Problems to work on:
A - Answer these about the post on random GitHub usernames:
(i) In what format was the data downloaded from BigQuery?
(ii) Which service received the usernames after the duplicates were removed?
(iii) Which Couch endpoint does the Python wrapper query?
B - Write the next part of the post on random GitHub usernames, picking up after its final sentence.

-- BEGIN Excerpted passage --

In the course of building some much-needed testing infrastructure for total-impact, I found I needed a source of random GitHub usernames. A forum post directed me to the very cool GitHub Archive project, which pushes its extensive collection of GitHub data to Google BigQuery. BigQuery in turn lets you write SQL-style queries on ginormous datasets like this one. After a quick BigQuery signup and look at the schema, I had a list of One Million Usernames. Sweet.
Unfortunately, BigQuery isn’t really setup to do lots of fast lookups on the same query (update: Or Is It?), which is what I needed. It does, though, let you download CSV, which I did. From, there the list of names went into R (here’s the code), where I got rid of duplicates and (with the help of this great post) uploaded the usernames to Cloudant, a cloud-based CouchDB service. Since CouchDB communicates entirely over HTTP, this essentially gives the dataset a RESTful API for free.
Once the data was in Couch, writing a thin Python wrapper around the HTTP call was a piece of cake; essentially, all you have to do is query Couch’s all_docs endpoint looking for the document id nearest to a randomly-generated string. All in all, a lovely afternoon’s work and a great example of how open APIs, cloud-based services, and open-source software can make slinging big data easy enough that even a grad student can do it :)

-- END Excerpted passage --
-- BEGIN Data --

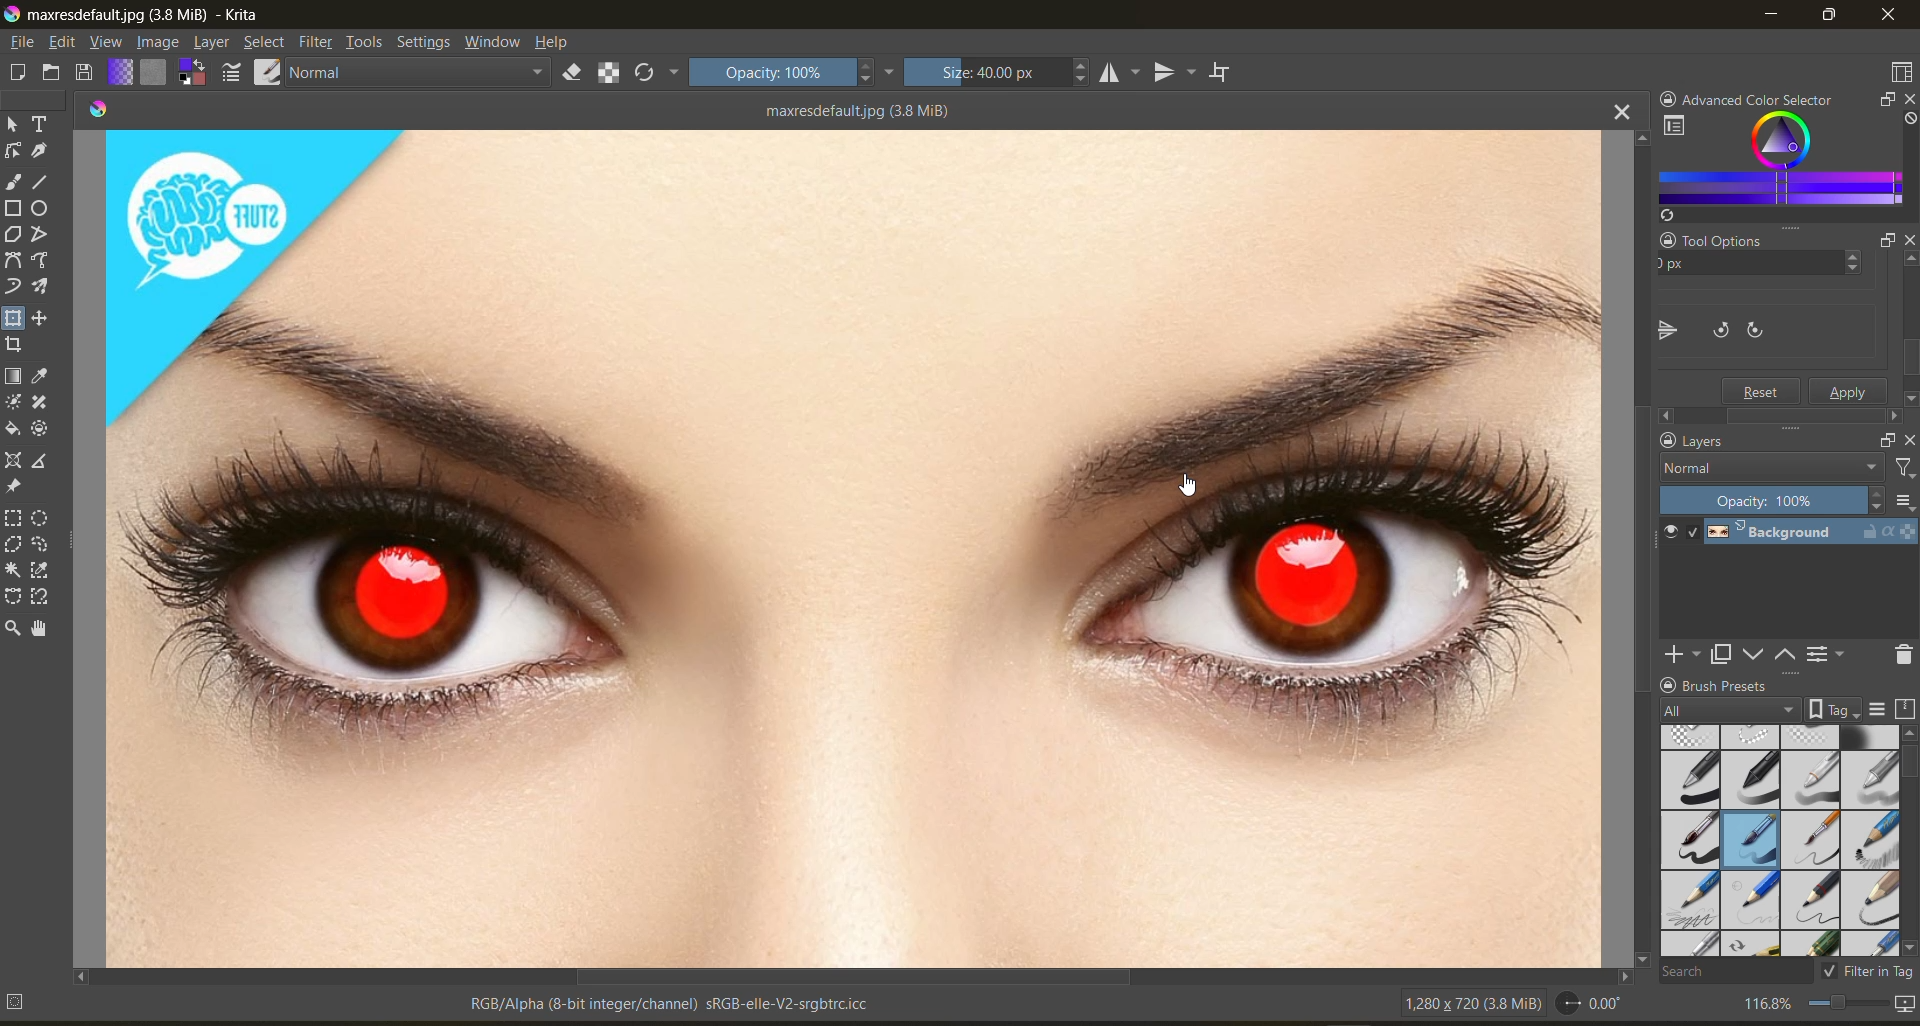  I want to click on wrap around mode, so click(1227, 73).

-- END Data --
-- BEGIN Data --

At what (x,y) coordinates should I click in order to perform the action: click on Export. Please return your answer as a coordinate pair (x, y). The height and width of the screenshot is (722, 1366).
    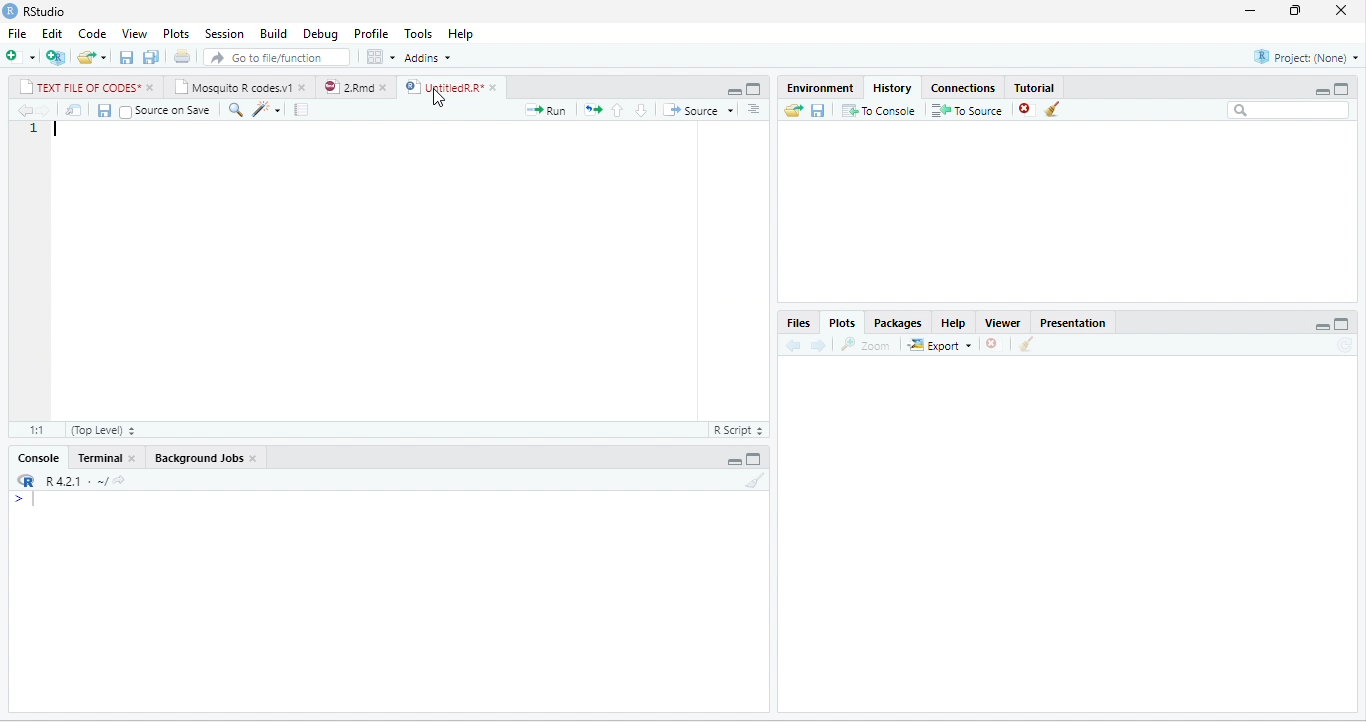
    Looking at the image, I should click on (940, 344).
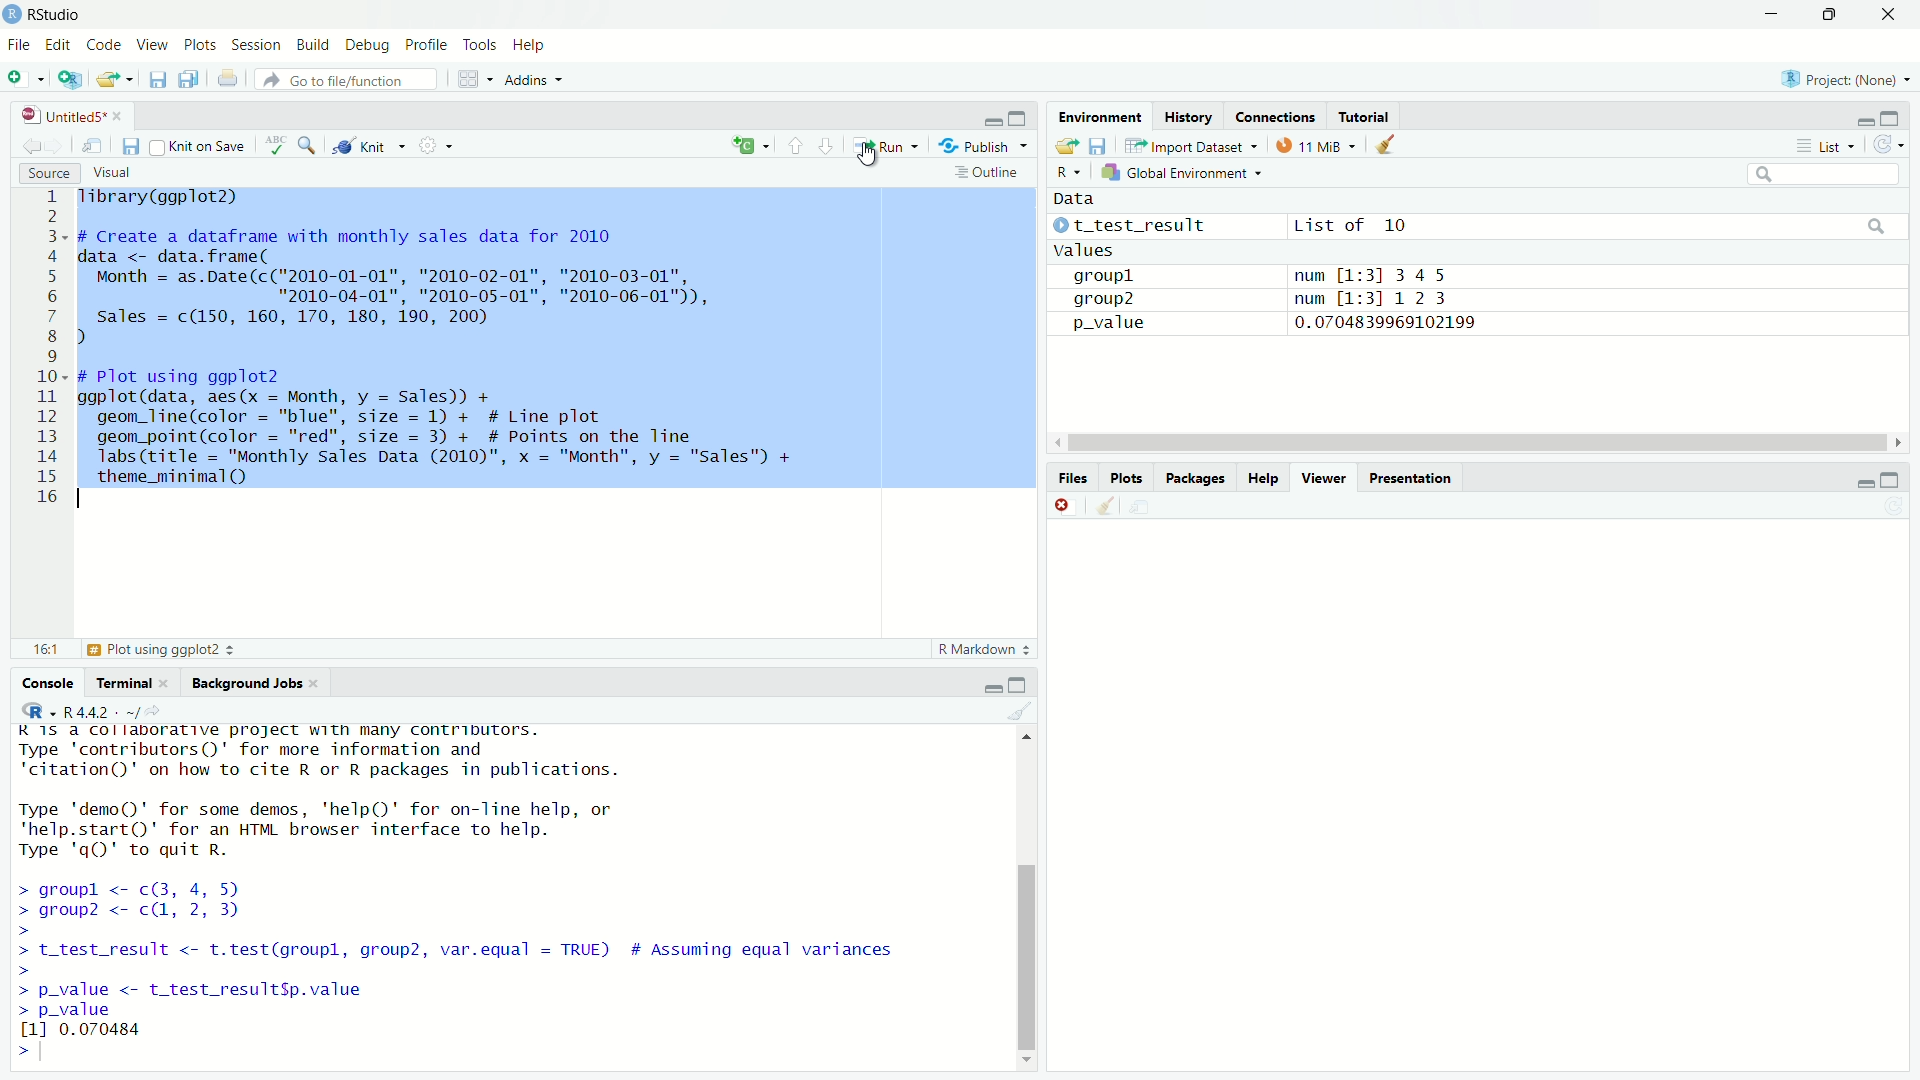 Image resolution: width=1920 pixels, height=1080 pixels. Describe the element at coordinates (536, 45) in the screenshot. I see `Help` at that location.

-- END Data --

Answers for the tasks:
A -
(i) CSV
(ii) Cloudant, a cloud-based CouchDB service
(iii) The all_docs endpoint

B -
2 Comments
I liked this post a lot – it’s an interesting use of the GitHub data.
I slightly disagree with your statement that “BigQuery isn’t really setup to do lots of fast lookups on the same query.” I think that it’s more accurate to say that BigQuery is optimized for queries that require full table scans (such as numerical aggregations) versus ‘needle in a haystack’ type searches for a single record in a dataset. However, depending on the amount of data you are processing, you can run a large number of very, very fast queries (perhaps the same query) concurrently – over huge datasets.
For a simple query that returns a collection of unique Github usernames, you could run something like:
SELECT actor FROM githubarchive:github.timeline WHERE actor IS NOT NULL and actor != ” GROUP BY actor LIMIT 1000000;
Michael: Thanks, interesting to learn more. You just exceeded the sum total of my BigQuery knowledge in one blog comment :) Edited the post.